6) Blogging regularly
7) Maintaining a marriage
8) Maintaining a house with a yard that is covered with gras that has grown unchecked to about nipple level
9) My sister is getting married at 4:00 PM on 1 Nov (see # 5)
10) Meeting semiregularly with Bill to plan future entertainment endeavors
11) Fitting in at least 6 to 8 hours of TV a day

When do I sleep? Maybe in January.
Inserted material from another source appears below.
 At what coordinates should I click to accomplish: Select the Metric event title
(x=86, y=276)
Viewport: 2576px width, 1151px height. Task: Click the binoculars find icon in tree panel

But not much.

October 1, 2003

Baseball playoffs

I think I'd like to see a Cubs-Red Sox World series. That way, no matter who wins, it will put an end to decades of frustration.

Things like that give hope to a Vanderbilt football fan.

I watched quite a bit of the Braves-Cubs game last night on FOX. Know what's really annoying? That graphic that comes swooshing across the screen with the racecar noise every time they cut to a replay or back to live action. Cut it out!

Know what else is really annoying? That thing Sammy Sosa does every time the camera is on him. You know what I mean:

1) kiss two finders
2) point at camera
3) thump chest with fist twice
4) kiss fist
5) point at camera
6) touch chest with index finger
7) kiss knuckle
8) thump chest with fist

What is this, some kind of stationaery Domincan line dance?

By the way, I spell stationaey that way so I don't have to remember when to use an a and when to use an e.